Employee engagement is a hot topic, but it’s more than just a buzz word: there is a real cost to businesses of disengagement. Although some of it can be readily identified such as staff turnover, sickness absence, tribunals, etc., some of it is hidden. So what is the cost of disengagement?
Several sources state that the cost of an actively disengaged employee is 34% of their salary. Sometimes it is stated as disengagement costs $3,400 for every $10,000 of salary.
In thinking about using this statistic to put a value on employee engagement initiatives, I wanted to find out more about how the statistic has been derived. However, I’ve struggled to find the original source.
This figure is said to come from Gallup, the source of much information about employee engagement from the surveys they conduct. However, I can find no mention of either statistic on Gallup’s website, despite an extensive search. If anyone can find it please do send me the original reference.
So, I have tried to calculate such a figure, partly to assess the potential basis for the figure and also to provide an alternative, should it be useful.
Given the statistic is sometimes quoted in dollar terms let’s start with US data.
The statistic most commonly quoted by Gallup on their website and in other materials about the cost of disengagement is that “actively disengaged employees costs the US between $450 billion – $550 billion per year in output” (State of Global Workplace Report, 2013).
Productivity or output is usually measured in terms of GDP, but GDP is not salary. How do we get to a salary figure? Well labour share statistics indicates that in the US labour share is 42.6% of GDP.
Given GDP in the US is approximately 18.57 trillion, the total US wage bill would be around 7.91 trillion. This means that actively disengaged employees cost between 5.7 and 7.0% of the total salary bill in lost productivity.
In the US, the actively disengaged are estimated to represent 18% of the workforce according to Gallup (2013), Therefore, assuming disengaged employees earn the same on average as other employees (which they may not) we could also assume that an actively disengaged employee costs the US between 31.7 and 38.6% of their salary in lost productivity.
This figure is close, surprisingly, to the original value we started with, indeed the mid-point of the range is 35.2%. Coincidence, or is this the way the original calculation was performed?
So now I feel I understand something about this figure instead of using it blindly, the next question I have is: can this figure be translated to other regions?
Gallup provide similar data for other countries. For example, Gallup estimates actively disengaged employees cost the UK between £52 billion and £70 billion per year in output” (State of Global Workplace Report, 2013).
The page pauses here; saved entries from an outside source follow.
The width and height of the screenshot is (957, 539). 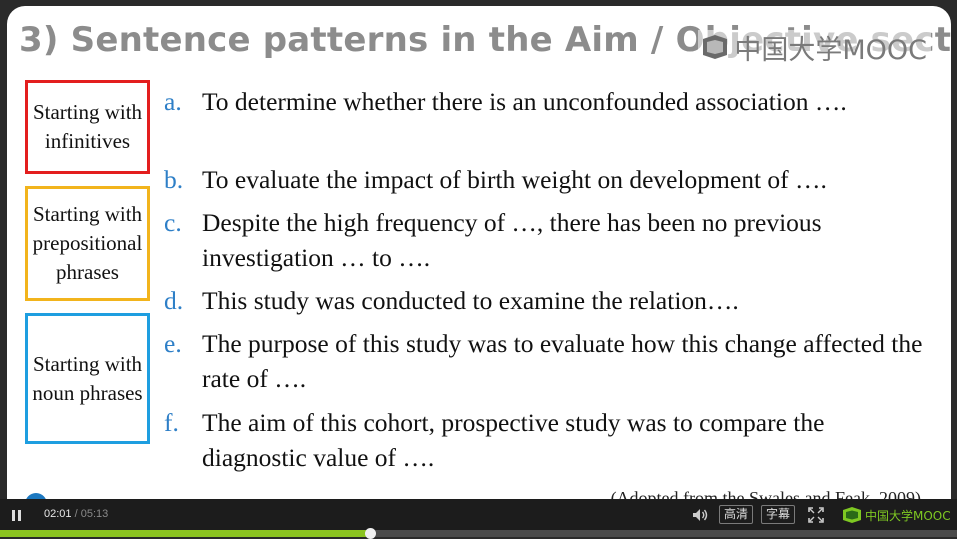 What do you see at coordinates (778, 514) in the screenshot?
I see `subtitle-button: 字幕` at bounding box center [778, 514].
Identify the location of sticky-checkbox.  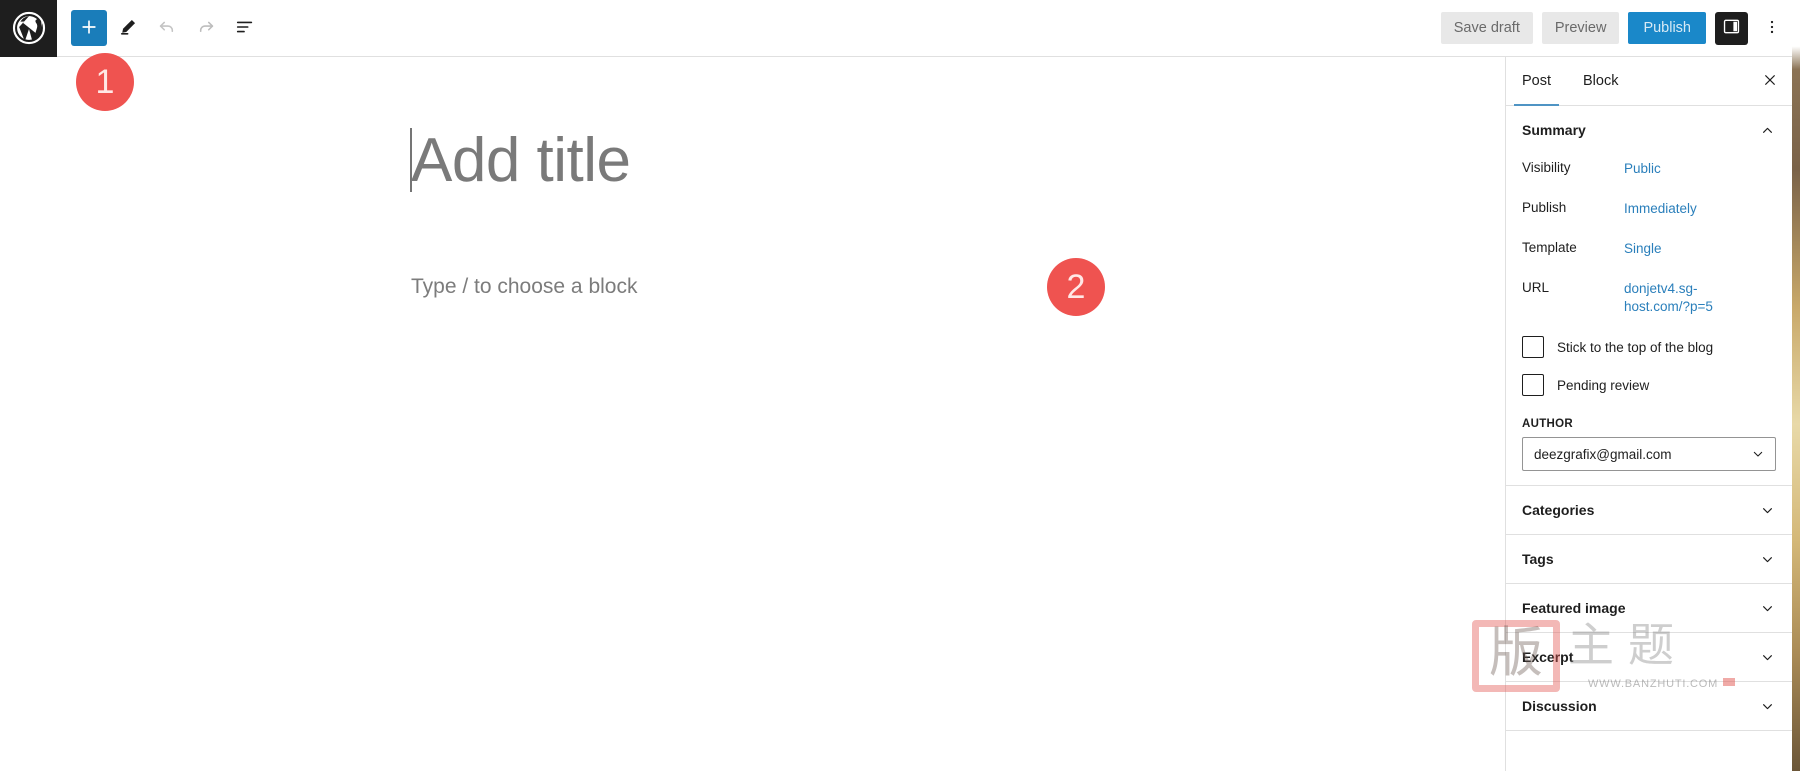
(1533, 348).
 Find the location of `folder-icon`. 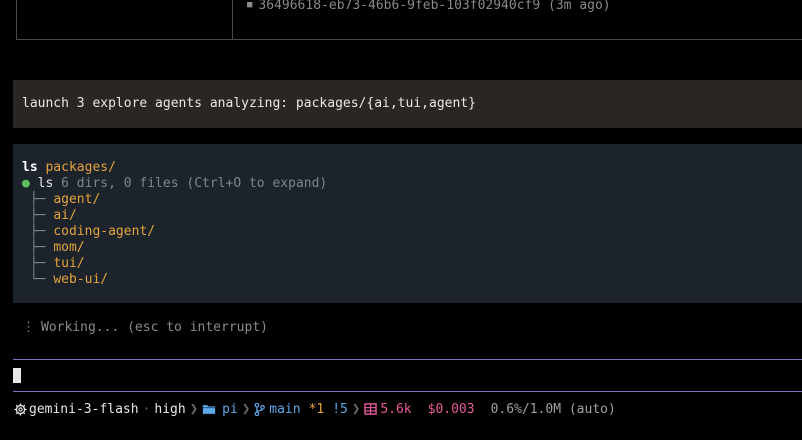

folder-icon is located at coordinates (209, 410).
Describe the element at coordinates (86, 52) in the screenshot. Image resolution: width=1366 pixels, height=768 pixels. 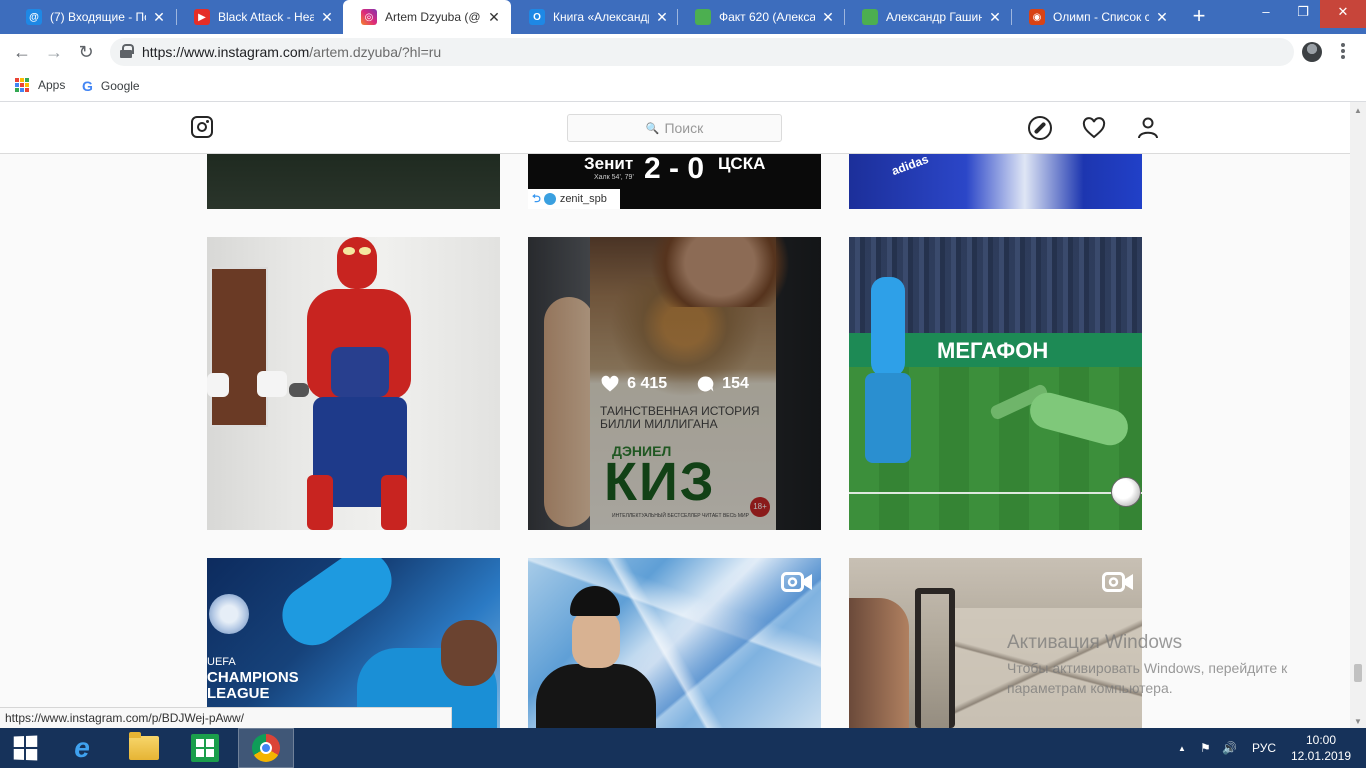
I see `reload-button: ↻` at that location.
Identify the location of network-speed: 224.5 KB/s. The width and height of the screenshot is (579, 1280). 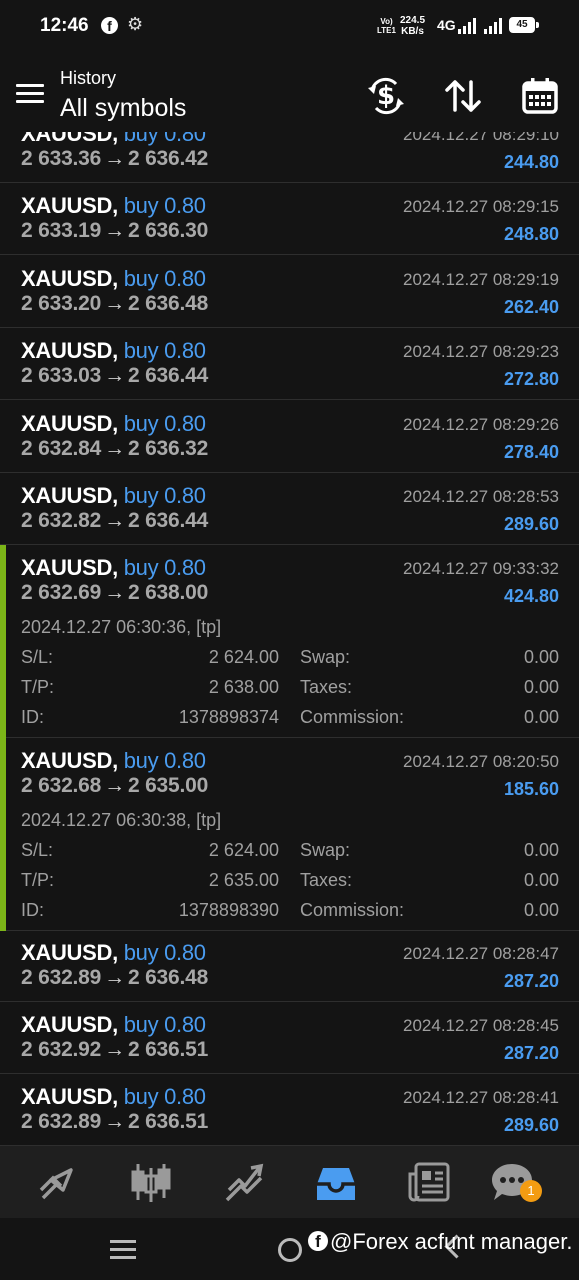
(413, 26).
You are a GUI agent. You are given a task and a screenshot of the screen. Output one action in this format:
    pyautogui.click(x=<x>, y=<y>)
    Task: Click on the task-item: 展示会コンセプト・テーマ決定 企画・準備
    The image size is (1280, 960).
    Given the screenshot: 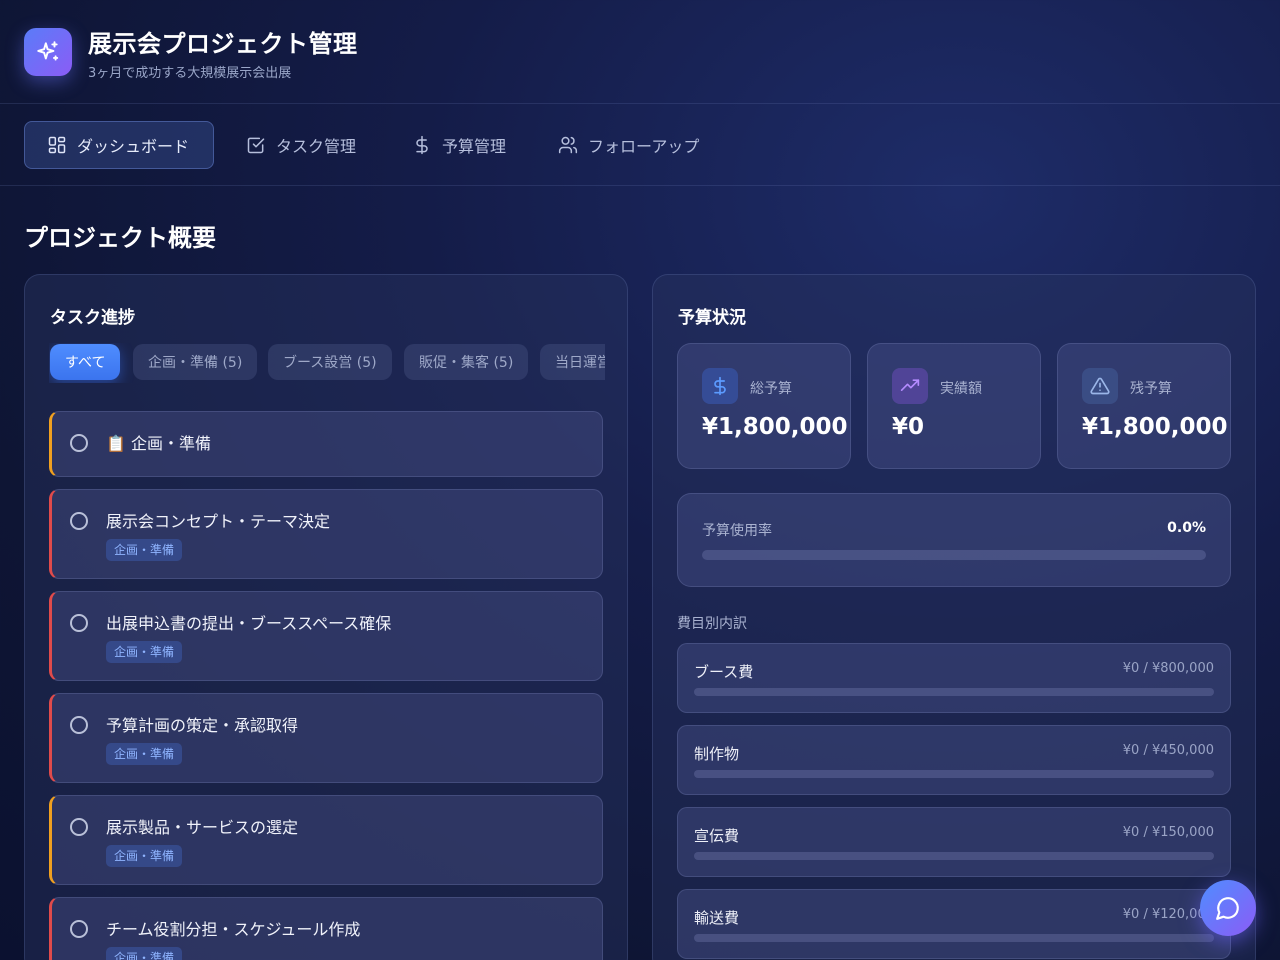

UK wages represent roughly 51% of GDP and given GDP in the UK is approximately 2.6 trillion, the total UK wage bill must be around 1.3 trillion, which means that actively disengaged employees cost between 3.9 and 5.3% of the total salary bill. Since the actively disengaged represent 26% of the workforce in the UK they must cost 15.0 – 20.2% of their salary in lost productivity.
Lynda.com has an online calculator that uses this statistic to calculate the cost of disengagement to individual companies. Various commentators e.g. Sellner, Holloway), suggest the same idea. It’s interesting that some, like Sellner and Holloway, talk in terms of disengaged employees, not actively disengaged employees. There is a huge difference. In the US, 18% of the workforce are actively disengaged whereas 70% are disengaged. This could be misleading, massively over-estimating the total cost of disengagement.
This error is creeping into marketing messages from companies offering employee engagement solutions (e.g. InjoyGlobal, AboutPeople) to underpin ROI calculations for those solutions. While misleading, it may not be a deliberate attempt to do so.
Based on the calculations above, care should also be taken using the statistic without verification. As we’ve seen, It is possible the original statistic was calculated from GDP data, not actual costs to organisations. In which case, extrapolating across regions or countries is also misleading. The cost in the US may be $3,400 per $10,000 of salary, but it could be £1,800 per £10,000 in the UK. The cost should be determined for each region rather than a blanket usage.
It is also still possible the original figure was calculated from organisational cost information. However, without the original source reference it is impossible to tell…
Once again if anyone can find a reliable original source document for the statistic, I would be grateful. Equally, if anyone can suggest better or more accurate ways to calculate such a statistic than the one outlined here, I would be very interested.
In the meantime, I hope sharing this is of some value to others.